Sin preguntarle por la relación que mantenía con Cordell, McCaleb preguntó a la mujer si había advertido algo de naturaleza personal en el salpicadero del Suburban. Mason afirmó sin dudar que había una fotografía de la familia de Cordell en el salpicadero. Dijo que incluso se había acercado a mirarla y recordaba que era una foto de la mujer de Cordell con las dos hijas pequeñas del matrimonio en su regazo.
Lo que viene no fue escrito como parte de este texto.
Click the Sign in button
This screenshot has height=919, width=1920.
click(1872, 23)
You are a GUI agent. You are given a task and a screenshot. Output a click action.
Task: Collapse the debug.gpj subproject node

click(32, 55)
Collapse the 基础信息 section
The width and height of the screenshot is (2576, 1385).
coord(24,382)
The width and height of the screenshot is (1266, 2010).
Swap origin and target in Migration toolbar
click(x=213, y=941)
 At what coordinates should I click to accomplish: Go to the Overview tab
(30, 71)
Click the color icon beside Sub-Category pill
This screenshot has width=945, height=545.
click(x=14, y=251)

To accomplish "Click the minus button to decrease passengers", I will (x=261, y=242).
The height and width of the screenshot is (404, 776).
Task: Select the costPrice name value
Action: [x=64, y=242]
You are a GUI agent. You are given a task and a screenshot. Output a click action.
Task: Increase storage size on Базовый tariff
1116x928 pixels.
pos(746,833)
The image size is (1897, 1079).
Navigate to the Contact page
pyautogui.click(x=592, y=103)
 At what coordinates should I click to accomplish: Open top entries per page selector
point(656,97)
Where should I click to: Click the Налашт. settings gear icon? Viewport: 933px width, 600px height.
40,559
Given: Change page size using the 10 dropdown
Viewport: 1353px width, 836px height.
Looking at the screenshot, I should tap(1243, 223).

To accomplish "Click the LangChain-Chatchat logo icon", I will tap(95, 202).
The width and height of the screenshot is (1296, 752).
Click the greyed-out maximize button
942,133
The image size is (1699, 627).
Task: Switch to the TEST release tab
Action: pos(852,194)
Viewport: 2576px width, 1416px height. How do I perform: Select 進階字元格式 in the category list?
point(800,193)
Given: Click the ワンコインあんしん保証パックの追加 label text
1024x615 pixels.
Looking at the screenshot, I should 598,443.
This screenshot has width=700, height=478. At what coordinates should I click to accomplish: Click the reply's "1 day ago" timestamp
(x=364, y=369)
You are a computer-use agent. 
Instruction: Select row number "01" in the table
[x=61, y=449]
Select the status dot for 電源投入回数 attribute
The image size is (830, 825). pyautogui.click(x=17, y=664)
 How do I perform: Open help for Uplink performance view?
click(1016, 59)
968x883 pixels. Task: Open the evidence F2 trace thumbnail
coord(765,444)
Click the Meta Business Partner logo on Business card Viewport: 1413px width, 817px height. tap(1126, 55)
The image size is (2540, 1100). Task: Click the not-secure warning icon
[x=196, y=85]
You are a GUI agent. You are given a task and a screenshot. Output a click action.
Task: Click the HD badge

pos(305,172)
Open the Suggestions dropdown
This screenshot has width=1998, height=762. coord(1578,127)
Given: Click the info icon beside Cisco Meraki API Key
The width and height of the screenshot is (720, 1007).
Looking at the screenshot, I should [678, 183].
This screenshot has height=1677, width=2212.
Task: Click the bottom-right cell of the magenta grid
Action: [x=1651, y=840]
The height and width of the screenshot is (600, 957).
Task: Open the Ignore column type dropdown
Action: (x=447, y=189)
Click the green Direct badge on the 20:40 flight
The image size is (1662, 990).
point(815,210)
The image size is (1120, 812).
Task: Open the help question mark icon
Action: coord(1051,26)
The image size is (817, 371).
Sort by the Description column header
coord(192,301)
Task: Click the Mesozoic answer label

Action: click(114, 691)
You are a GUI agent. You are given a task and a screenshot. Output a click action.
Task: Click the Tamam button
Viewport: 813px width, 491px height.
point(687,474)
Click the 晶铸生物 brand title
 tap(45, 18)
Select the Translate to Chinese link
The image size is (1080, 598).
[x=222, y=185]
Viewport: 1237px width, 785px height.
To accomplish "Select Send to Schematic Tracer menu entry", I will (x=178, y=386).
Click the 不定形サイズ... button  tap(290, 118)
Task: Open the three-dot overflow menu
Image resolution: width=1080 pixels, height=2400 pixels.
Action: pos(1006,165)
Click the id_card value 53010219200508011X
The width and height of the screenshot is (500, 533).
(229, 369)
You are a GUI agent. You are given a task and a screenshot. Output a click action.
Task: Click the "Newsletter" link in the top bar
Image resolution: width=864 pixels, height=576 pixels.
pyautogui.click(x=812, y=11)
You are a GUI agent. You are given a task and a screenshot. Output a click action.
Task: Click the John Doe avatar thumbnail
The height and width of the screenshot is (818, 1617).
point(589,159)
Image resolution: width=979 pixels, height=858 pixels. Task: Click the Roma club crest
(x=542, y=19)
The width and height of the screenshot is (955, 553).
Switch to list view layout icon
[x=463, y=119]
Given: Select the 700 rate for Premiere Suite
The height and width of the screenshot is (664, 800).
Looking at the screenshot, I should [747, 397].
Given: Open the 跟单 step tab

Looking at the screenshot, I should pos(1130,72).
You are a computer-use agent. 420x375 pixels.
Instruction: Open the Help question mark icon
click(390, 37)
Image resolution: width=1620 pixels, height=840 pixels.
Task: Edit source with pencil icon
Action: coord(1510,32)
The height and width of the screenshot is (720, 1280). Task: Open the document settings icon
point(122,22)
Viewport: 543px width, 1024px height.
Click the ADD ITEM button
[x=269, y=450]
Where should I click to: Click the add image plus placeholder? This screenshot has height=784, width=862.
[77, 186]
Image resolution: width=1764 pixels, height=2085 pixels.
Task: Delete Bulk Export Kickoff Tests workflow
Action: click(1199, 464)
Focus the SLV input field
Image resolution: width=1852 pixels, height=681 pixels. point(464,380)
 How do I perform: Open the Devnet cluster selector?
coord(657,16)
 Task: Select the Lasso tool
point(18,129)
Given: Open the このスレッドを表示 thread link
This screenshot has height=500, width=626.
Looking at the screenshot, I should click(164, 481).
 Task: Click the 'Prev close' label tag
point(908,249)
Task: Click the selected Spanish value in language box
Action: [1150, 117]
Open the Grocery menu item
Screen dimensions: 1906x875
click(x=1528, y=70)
En el camino de regreso, McCaleb sintió que en su interior crecía una mezcla de pavor y excitación. Alguien, en algún sitio, tenía el pendiente de Gloria Torres y la foto de familia de James Cordell. Sabía que la maldad de esos dos asesinatos cobraba forma en una persona que no mataba por dinero, ni por miedo ni por venganza. Era una maldad que iba mucho más lejos. Se enfrentaba a alguien que mataba por placer y para cumplir con una fantasía que lo quemaba como un virus en el interior de su cerebro.
El mal estaba en todas partes. McCaleb lo sabía mejor que nadie, pero también era consciente de que no podía enfrentarse a él en abstracto. Tenía que encarnarse en un cuerpo y respirar, encarnarse en una persona a la que él pudiera dar caza y destruir. McCaleb ya contaba con eso. Sintió que su corazón se enfurecía y una horrible y desconcertante sensación de dicha.